Rabu, 16 September 2015

Hikmat dan Penolakan

Pw. S. Kornelius, Paus dan S. Siprianus, UskMrt (M)
1 Tim. 3:14-16
Mzm. 111:1-2,3-4,5-6
Luk. 7:31-35


1 Tim. 3:14-16

3:14 Semuanya itu kutuliskan kepadamu, walaupun kuharap segera dapat mengunjungi engkau.
3:15 Jadi jika aku terlambat, sudahlah engkau tahu bagaimana orang harus hidup sebagai keluarga Allah, yakni jemaat dari Allah yang hidup, tiang penopang dan dasar kebenaran.
3:16 Dan sesungguhnya agunglah rahasia ibadah kita: "Dia, yang telah menyatakan diri-Nya dalam rupa manusia, dibenarkan dalam Roh; yang menampakkan diri-Nya kepada malaikat-malaikat, diberitakan di antara bangsa-bangsa yang tidak mengenal Allah; yang dipercayai di dalam dunia, diangkat dalam kemuliaan."

Luk. 7:31-35

7:31 Kata Yesus: "Dengan apakah akan Kuumpamakan orang-orang dari angkatan ini dan dengan apakah mereka itu sama?
7:32 Mereka itu seumpama anak-anak yang duduk di pasar dan yang saling menyerukan: Kami meniup seruling bagimu, tetapi kamu tidak menari, kami menyanyikan kidung duka, tetapi kamu tidak menangis.
7:33 Karena Yohanes Pembaptis datang, ia tidak makan roti dan tidak minum anggur, dan kamu berkata: Ia kerasukan setan.
7:34 Kemudian Anak Manusia datang, Ia makan dan minum, dan kamu berkata: Lihatlah, Ia seorang pelahap dan peminum, sahabat pemungut cukai dan orang berdosa.
7:35 Tetapi hikmat dibenarkan oleh semua orang yang menerimanya."


Hikmat dan Penolakan

Saudara terkasih, hari ini Gereja mengajak kita merenungkan sabda-Nya yang berkaitan dengan hikmat dan penolakan.

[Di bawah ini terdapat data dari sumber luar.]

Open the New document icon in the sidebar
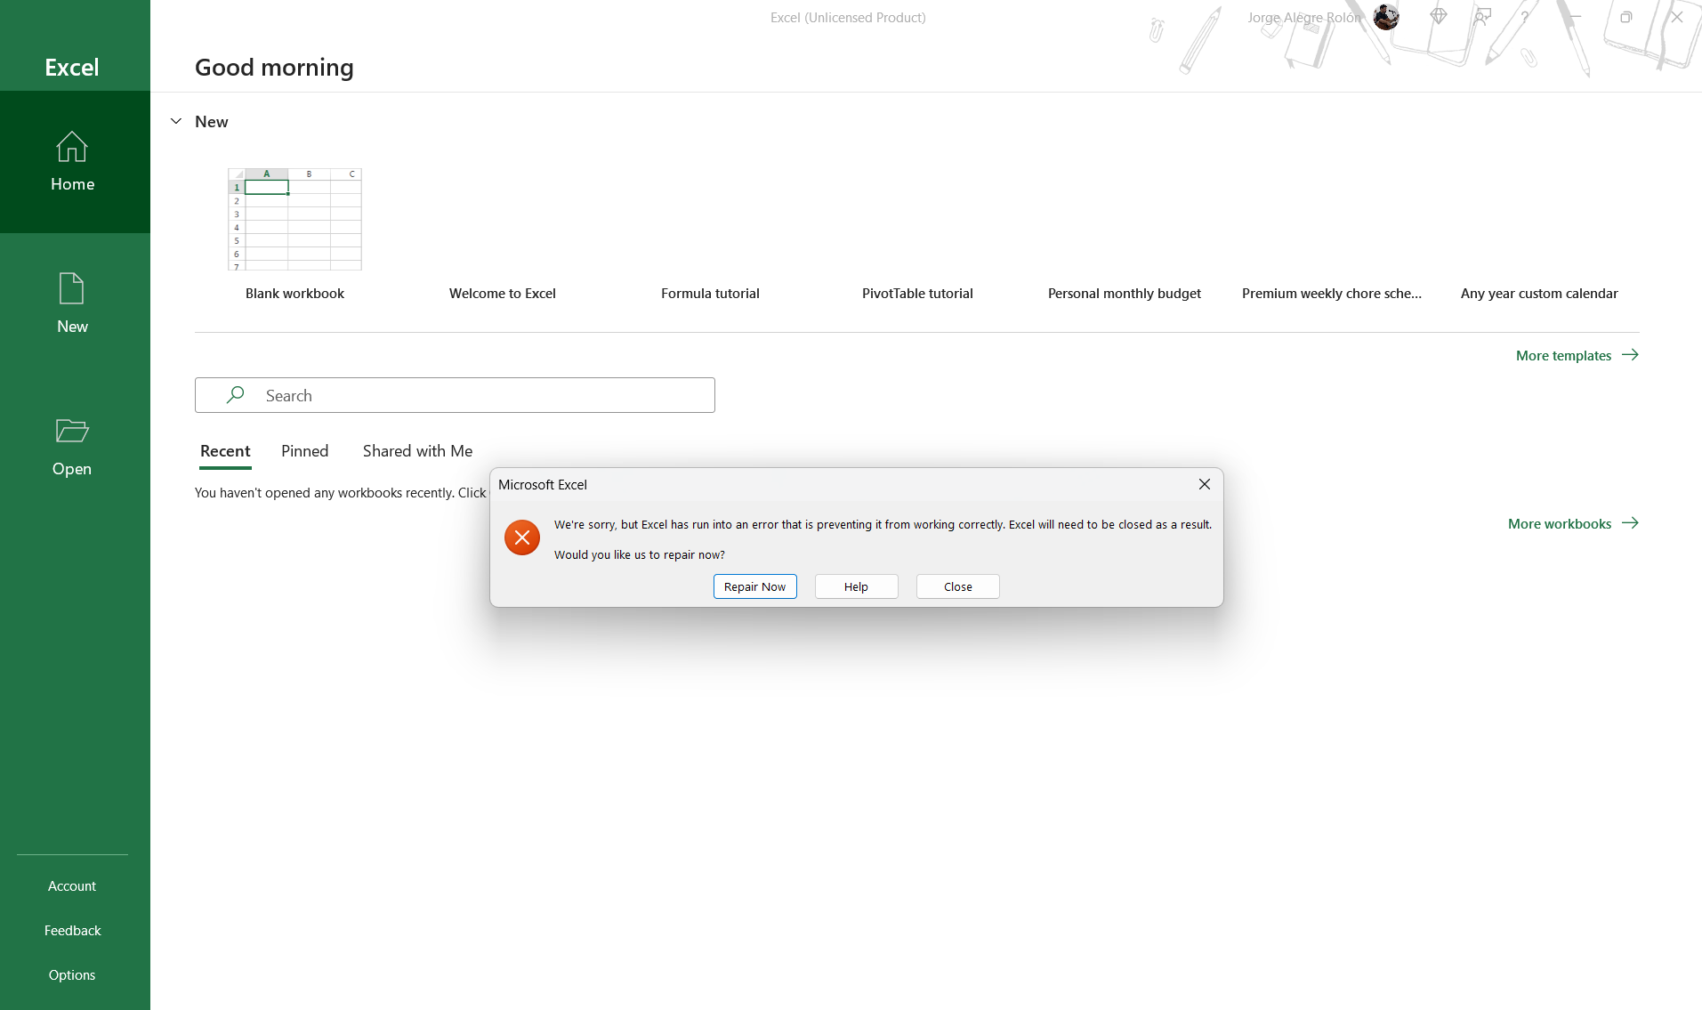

Penolakan bisa berupa abai, acuh tak acuh, seenaknya sendiri, dan ada pula yang dengan frontal menyatakan penolakan dan bahkan permusuhan. Kali ini Yesus mengumpamakan umat waktu itu yang tidak mengikuti Yohanes maupun Yesus seperti permainan anak-anak yang meniup seruling tetapi tidak ada yang menari, demikian pun ketika ada kidung duka tidak ada yang menangis. Apapun bentuknya tidak direspons atau ditanggapi dengan semestinya.
Yohanes Pembaptis dikatakan kerasukan setan karena mati raganya yang keras. Yesus yang makan dan minum dinilai sebagai pelahap. Orang yang tidak mau tahu dan abai akan sapaan Allah yang hadir dengan berbagai cara.
Hari-hari ini, masa ini hal tersebut juga terjadi, kata-kata suci disitir demi kepentingan sendiri dan kelompoknya. Kebenaran bisa diatur seperti kepentingannya, asal untung dan selamat. Materi dan kuasa sebagai pedoman sekaligus tujuan, sehingga cara tidak lagi dipedulikan. Seruan kenabian bisa berujung pada pengucilan kalau tidak pembalasan yang jauh lebih kejam.

Saudara, hikmat menjadi penting, sehingga kita bisa melihat apa rencana Tuhan di tengah keadaan dunia yang kacau dan seenaknya sendiri. Yesus menyampaikan hal itu hampir 2000 tahun lalu, namun tetap kontekstual dengan kekinian. Bagaimana sikap kita, mau berhikmat atau acuh tak acuh? BD.eLeSHa.